2026-02-14

Master Rate Limiting : Everything From Concept to Algorithms

Master Rate Limiting : Everything From Concept to Algorithms

Rate limiting is one of those things that sounds boring until your server goes down at 2am because someone spammed your API. Every backend developer hits this wall eventually. In this post we'll go from the basics, why rate limiting even exists, all the way to the five algorithms that actually power it under the hood.

Why Do We Need Rate Limiting?

Let's start from scratch.

Every time you open an app and tap something, your device sends an HTTP request to a server. The server does its thing and sends back a response. That's the whole story at a basic level.

HTTP request-response lifecycle — client sends a request, server returns a response

Now here's the thing, servers have limits. A machine with 2 vCPUs and 4GB of RAM can only take so much before it starts struggling. Say your server can handle around 100 requests per minute comfortably. Hit it with more than that and response times go up, errors start showing up, and if it gets bad enough, the whole server dies.

The tricky part is you can't tell users to slow down. You can't stop a bot attack or predict a traffic spike. What you can do is control how many requests actually reach your server.

That's the entire job of a rate limiter.

What Is a Rate Limiter?

A rate limiter sits between your users and your server. You give it a rule, something like "no more than 100 requests per minute per user" and it enforces that.

When request 101 shows up within the same minute, the rate limiter doesn't even let it near the server. It sends the user back an HTTP 429 Too Many Requests error right then and there.

High-level rate limiter architecture — client sends request to rate limiter, rate limiter forwards to server or rejects with 429

This is called dropping the request. The server is completely unaware it ever happened. Your infrastructure stays stable no matter what's going on outside.

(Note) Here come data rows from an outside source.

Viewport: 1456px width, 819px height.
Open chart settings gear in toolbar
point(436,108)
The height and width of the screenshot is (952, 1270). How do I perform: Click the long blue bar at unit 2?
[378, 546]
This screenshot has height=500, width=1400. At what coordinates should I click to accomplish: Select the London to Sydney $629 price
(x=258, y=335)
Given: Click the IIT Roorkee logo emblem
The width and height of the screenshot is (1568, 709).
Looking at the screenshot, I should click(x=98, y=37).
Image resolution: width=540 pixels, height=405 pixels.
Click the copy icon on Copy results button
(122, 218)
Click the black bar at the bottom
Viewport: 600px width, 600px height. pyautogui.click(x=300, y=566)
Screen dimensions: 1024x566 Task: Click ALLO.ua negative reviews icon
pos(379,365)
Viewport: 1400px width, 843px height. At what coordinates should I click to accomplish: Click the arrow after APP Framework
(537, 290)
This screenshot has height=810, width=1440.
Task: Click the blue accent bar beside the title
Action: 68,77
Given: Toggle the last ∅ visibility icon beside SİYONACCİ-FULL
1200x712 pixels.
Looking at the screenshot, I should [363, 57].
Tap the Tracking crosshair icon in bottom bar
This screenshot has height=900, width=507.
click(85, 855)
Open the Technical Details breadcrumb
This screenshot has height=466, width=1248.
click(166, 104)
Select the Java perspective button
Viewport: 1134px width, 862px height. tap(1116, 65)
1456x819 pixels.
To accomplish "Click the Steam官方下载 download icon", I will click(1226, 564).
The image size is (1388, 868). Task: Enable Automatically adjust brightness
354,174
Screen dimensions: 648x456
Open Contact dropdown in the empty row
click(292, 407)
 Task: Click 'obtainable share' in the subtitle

The Algorithms Behind Rate Limiting

Here's where it gets interesting. The concept is simple but the implementation details matter a lot. Different algorithms handle traffic in different ways and make different trade-offs. Let's go through all five.

1. Token Bucket Algorithm

This is probably the most widely used algorithm and once you get the mental model, it clicks immediately.

You have three things: a bucket with a max capacity, a refiller that adds tokens at a fixed rate, and the rate limiter that checks the bucket on every request.

Picture a bucket that holds 10 tokens. The refiller drops in 2 tokens every second. Every time a user makes a request, the rate limiter takes one token out and lets the request through. No token available? The request gets a 429 and goes nowhere.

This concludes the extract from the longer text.